Он не понимал, зачем ему нужно ввязываться в чужую запутанную историю, тем более, что Сашка всегда раздражал его своим неумным высокомерием, своими ни на чем не основанными претензиями, своими путанными разговорами “о высоком”. Но Вере отказать было невозможно. В небольшом кафе на углу он встретился с двумя. Один — приземистый, квадратный, с бульдожьим лицом и шеей борца, второй — на цыгана похожий красавец, с бархатистой кожей и нежными восточными глазами. Договорились обо всем подробно. Эти двое вышли из кафе, а он задержался расплатиться. С улицы раздались выстрелы и крики. Он выбежал из кафе. Чуть в стороне лежал бульдожистый парень. Металась какая-то тетка, а цыган убегал, петляя. По нему стреляли из окна темно-вишневой шестерки. Не раздумывая, он выхватил из кармана гранату, выдернул чеку, как на учениях, и, метнув снаряд в окно машины, упал на землю и прикрыл голову руками, как будто это могло помочь. Громыхнуло, но неожиданно негромко. Выстрелы прекратились. Он вскочил и бросился к цыгану, сидевшему под деревом, прижав руку к животу. Между пальцев сочилось красное. Цыган, задыхаясь, хватая ртом воздух, как очутившаяся на берегу рыба, прошептал ему адрес, вяло улыбнулся и потерял сознание.

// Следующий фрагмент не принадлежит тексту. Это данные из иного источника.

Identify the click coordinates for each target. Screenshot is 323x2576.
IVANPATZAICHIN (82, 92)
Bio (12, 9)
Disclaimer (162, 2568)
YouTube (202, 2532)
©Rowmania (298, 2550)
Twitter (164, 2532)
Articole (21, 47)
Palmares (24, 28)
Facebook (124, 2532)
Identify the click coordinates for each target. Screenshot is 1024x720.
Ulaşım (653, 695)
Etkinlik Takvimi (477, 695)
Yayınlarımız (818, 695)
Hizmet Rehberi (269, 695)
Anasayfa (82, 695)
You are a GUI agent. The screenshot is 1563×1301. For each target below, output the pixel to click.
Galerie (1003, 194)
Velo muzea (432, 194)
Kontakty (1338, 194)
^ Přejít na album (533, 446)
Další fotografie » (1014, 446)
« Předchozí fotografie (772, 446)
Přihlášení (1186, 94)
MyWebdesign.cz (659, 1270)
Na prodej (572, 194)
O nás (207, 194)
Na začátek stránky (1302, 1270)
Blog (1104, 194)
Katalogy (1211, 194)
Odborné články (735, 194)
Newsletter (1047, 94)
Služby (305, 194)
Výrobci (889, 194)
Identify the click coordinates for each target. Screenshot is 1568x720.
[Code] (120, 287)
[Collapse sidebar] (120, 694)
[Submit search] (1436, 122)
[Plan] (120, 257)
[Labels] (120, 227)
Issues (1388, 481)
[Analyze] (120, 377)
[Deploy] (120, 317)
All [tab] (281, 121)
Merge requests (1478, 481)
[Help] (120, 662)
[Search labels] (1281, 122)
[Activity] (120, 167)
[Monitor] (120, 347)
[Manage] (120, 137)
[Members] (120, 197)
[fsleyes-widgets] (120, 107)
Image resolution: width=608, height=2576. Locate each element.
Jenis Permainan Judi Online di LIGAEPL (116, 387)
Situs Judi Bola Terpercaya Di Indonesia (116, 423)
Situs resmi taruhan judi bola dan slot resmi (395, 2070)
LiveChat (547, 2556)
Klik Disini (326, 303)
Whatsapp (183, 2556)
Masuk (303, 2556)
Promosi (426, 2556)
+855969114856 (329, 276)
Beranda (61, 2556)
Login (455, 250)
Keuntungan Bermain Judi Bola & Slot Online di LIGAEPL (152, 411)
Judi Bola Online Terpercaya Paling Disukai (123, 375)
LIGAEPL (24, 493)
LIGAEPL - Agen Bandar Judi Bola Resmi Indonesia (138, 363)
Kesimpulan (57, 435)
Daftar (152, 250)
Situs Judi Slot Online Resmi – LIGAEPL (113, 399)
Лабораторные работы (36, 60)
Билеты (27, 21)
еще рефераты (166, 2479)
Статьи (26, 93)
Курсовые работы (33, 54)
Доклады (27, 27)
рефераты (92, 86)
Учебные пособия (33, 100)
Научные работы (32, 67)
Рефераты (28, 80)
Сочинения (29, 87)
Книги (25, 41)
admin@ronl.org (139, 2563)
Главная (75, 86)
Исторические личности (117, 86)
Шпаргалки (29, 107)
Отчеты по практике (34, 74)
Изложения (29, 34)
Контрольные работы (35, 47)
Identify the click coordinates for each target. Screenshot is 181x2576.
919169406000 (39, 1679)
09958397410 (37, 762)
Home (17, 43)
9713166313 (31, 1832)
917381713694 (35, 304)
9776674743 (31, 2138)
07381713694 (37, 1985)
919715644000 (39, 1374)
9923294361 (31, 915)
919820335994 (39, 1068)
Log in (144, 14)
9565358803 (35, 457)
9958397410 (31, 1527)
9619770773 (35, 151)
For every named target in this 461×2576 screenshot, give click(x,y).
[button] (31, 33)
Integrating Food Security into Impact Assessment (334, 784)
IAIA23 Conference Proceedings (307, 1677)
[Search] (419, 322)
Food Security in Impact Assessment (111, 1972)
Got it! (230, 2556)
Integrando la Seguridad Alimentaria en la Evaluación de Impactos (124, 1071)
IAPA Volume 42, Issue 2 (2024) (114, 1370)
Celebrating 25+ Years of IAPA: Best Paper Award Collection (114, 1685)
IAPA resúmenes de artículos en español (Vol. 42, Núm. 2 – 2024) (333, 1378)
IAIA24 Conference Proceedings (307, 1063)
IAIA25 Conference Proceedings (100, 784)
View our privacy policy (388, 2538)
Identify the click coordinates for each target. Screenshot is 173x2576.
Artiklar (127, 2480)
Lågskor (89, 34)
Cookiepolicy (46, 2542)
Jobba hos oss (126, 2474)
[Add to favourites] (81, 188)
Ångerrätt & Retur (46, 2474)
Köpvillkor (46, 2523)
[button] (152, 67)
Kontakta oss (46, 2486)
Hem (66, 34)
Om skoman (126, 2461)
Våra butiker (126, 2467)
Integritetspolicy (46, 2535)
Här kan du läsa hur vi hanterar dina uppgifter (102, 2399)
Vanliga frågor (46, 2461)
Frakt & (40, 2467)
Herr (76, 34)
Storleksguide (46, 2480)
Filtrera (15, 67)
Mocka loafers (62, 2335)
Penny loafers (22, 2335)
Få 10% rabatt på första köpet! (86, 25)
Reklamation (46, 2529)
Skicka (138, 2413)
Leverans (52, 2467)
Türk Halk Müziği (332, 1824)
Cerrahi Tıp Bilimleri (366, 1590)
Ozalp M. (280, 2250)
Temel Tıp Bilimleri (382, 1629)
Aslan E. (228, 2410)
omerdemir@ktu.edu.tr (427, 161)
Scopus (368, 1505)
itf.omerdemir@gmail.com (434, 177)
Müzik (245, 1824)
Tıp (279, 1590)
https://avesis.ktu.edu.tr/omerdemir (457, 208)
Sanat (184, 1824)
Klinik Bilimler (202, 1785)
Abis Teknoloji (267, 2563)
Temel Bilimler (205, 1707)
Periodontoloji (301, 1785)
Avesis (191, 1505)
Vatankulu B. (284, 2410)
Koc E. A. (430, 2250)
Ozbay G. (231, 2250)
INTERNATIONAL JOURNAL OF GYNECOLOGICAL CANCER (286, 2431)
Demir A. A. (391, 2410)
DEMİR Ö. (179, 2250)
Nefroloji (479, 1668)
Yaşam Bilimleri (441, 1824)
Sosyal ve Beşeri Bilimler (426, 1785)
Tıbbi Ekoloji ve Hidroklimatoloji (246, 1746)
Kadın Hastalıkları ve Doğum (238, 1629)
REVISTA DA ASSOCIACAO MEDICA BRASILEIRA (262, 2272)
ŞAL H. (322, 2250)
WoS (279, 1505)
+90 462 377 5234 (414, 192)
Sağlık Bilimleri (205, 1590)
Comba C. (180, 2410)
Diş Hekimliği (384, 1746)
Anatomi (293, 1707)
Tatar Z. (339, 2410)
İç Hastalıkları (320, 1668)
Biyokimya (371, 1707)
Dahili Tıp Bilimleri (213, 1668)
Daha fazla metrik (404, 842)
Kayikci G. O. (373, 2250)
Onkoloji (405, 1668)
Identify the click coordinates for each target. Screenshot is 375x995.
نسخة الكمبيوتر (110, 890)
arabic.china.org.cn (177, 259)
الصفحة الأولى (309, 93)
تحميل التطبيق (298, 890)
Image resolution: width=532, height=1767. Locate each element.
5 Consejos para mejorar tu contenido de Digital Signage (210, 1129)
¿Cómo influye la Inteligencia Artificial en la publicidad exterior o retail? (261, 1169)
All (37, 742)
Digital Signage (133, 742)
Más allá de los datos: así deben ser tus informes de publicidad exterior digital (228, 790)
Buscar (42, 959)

Когда овраг кончился, он свернул направо. Солнце припекало. Почти полную тишину нарушал только стрекот кузнечиков. Две большие нежно-желтые бабочки кружились над его головой, доверчиво садились на плечо. Краем глаза он уловил какое-то движение, прыгнул в сторону и откатился за куст. Автоматная очередь прошила воздух. Упали срезанные пулями ветки. От грохота заложило уши. Он вытащил пистолет, щелкнул предохранителем и затаился, замер, плотно прижавшись к земле.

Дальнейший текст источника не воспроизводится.